Gela. Non si è ancora concluso l’esame di uno degli imputati, coinvolto nell’indagine antimafia “Stella cadente”. In aula, davanti al gup del tribunale di Caltanissetta, è stato sentito Alessandro Scilio, imputato ma allo stesso tempo parte civile nel giudizio abbreviato autorizzato dal giudice dell’udienza preliminare nisseno. Rispondendo alla domande del suo legale di fiducia, l’avvocato Davide Limoncello, ha ripercorso diverse vicende che gli vengono contestate, da quelle che riguardano la discoteca “Malibù” ai rapporti con il presunto capo della nuova stidda, Bruno Di Giacomo, fino agli spari contro il locale che gestiva. Ha spiegato che molte contestazioni si riferirebbero a fatti già ripresi nell’indagine “Tomato”, incentrata sullo spaccio di droga in città. Scilio verrà sentito anche alla prossima udienza, fissata per fine mese. Tra gli imputati, è stato esaminato anche Gaetano Simone. I suoi legali di difesa, gli avvocati Giacomo Ventura e Giovanna Cassarà, hanno ottenuto di sentire un testimone. Ha riferito su fatti addebitati allo stesso Simone.
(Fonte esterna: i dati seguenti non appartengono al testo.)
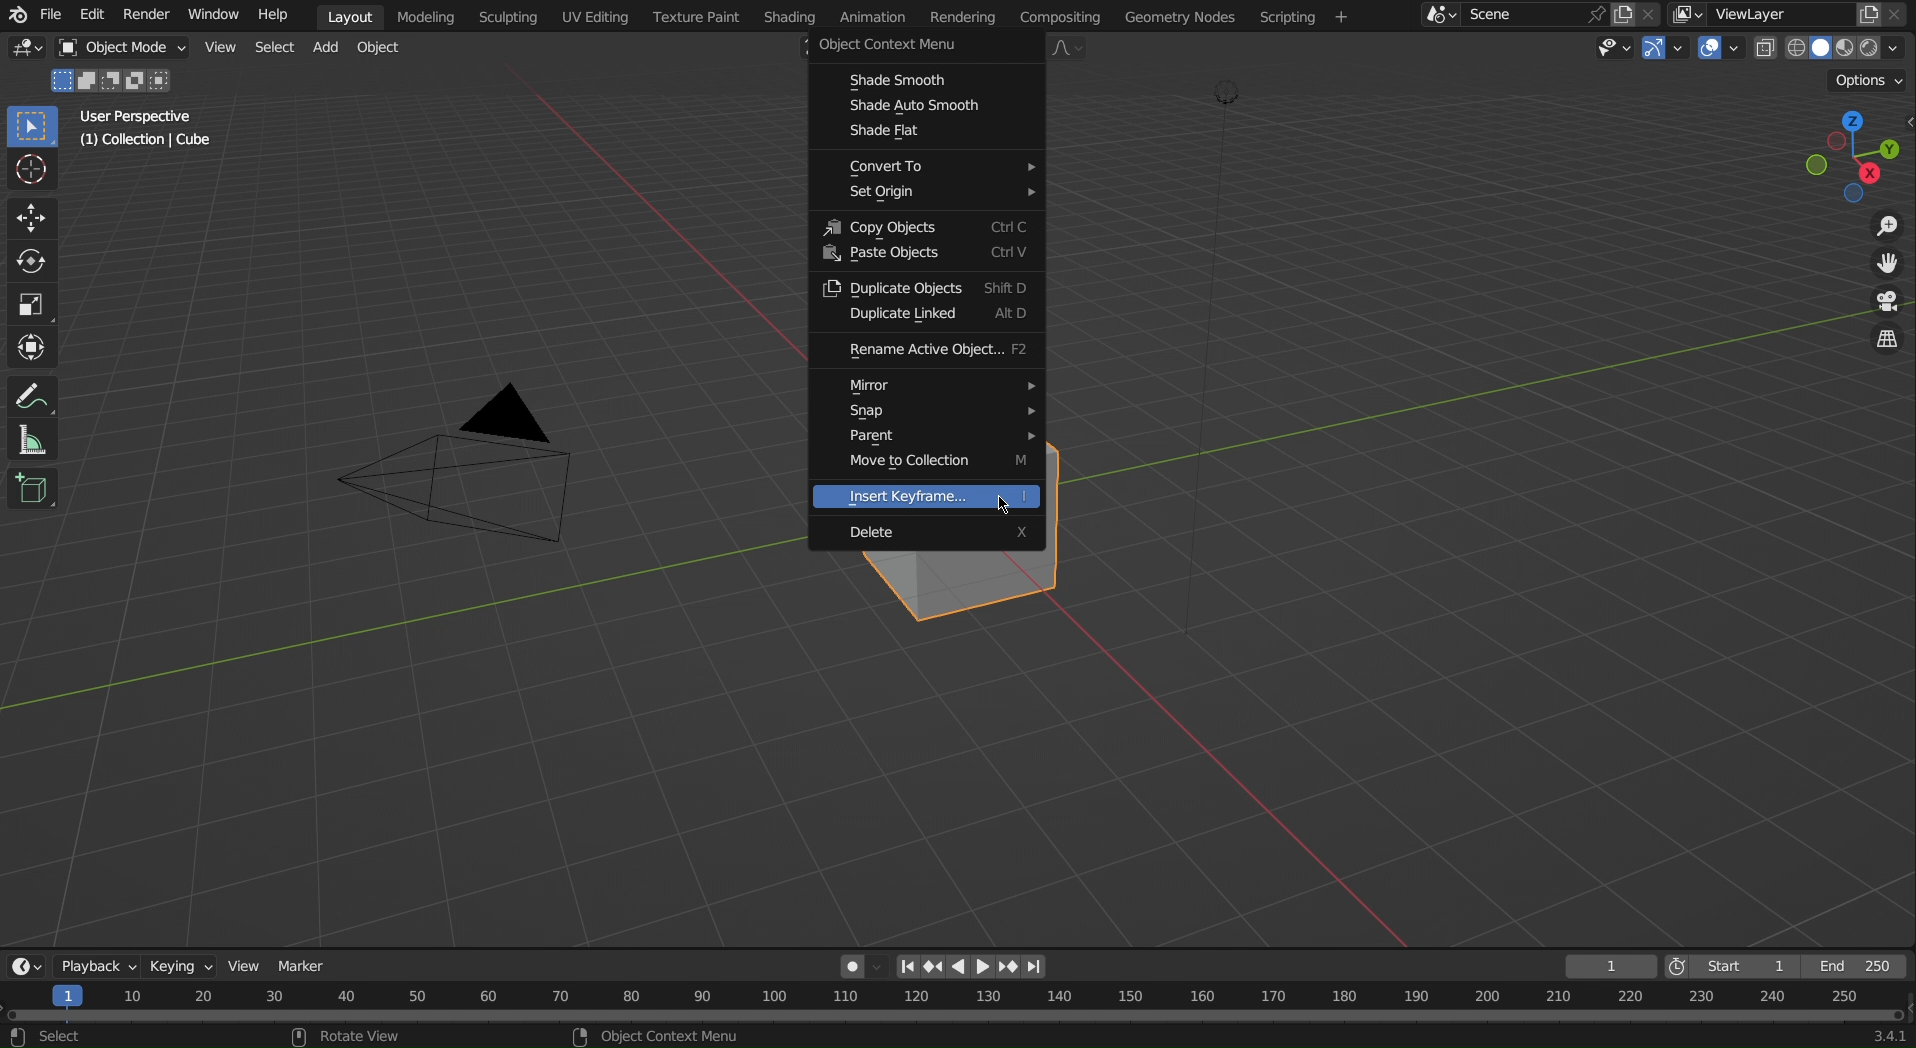 The height and width of the screenshot is (1048, 1916). I want to click on Last page, so click(1033, 968).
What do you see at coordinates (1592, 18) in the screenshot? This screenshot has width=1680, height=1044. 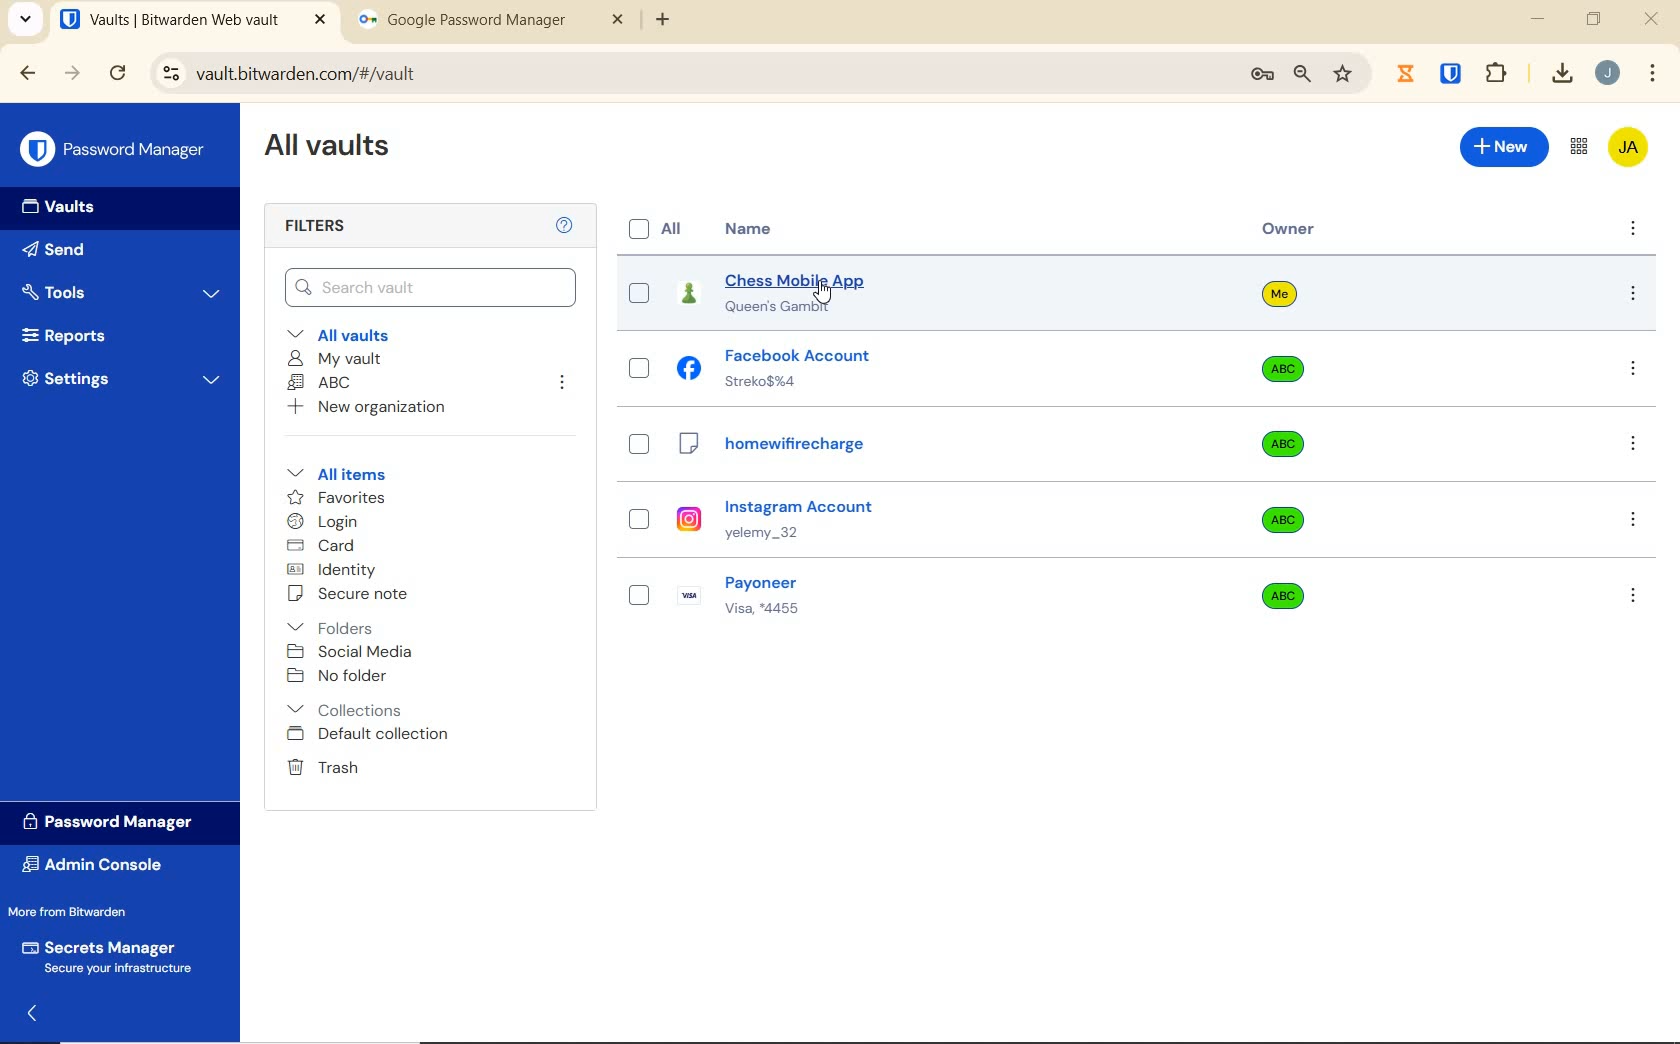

Sono a giudizio anche Giuseppe Antonuccio, Giuseppe Alessandro Antonuccio, il collaboratore di giustizia Giovanni Canotto, Luigi D’Antoni, Bruno Di Giacomo, Giuseppe Giaquinta, Calogero Infurna, Emanuele Lauretta, Rosario Marchese, Gaetano Marino, Gianluca Parisi, Nicola Palena, Andrea Romano, Filippo Scerra. Parti civili invece sono il Comune (con l’avvocato Ornella Crapanzano), la Cgil (con il legale Rosario Giordano), la Federazione antiracket (con l’avvocato Mario Ceraolo), tre esercenti che sarebbero finiti nel mirino degli stiddari (rappresentati dall’avvocato Valentina Lo Porto), l’ambulante Saverio Scilio (con l’avvocato Alessandra Campailla), lo stesso Alessandro Scilio e Rocco Di Giacomo, imputato nel giudizio ordinario e difeso dal legale Antonio Gagliano. Anche l’Avvocatura dello Stato è parte civile nell’interesse della prefettura. Secondo i pm della Dda di Caltanissetta, la nuova stidda si era riorganizzata, intorno ai fratelli Di Giacomo. Gli stiddari avrebbero ambito ad inserirsi in diversi settori del tessuto economico locale, attraverso società di fiducia. Per gli investigatori, avrebbero avuto la disponibilità di armi e gli introiti sarebbero arrivati anche dallo spaccio di droga. I primi esercenti che decisero di denunciare le pressioni subite sono stati assistiti dall’antiracket locale.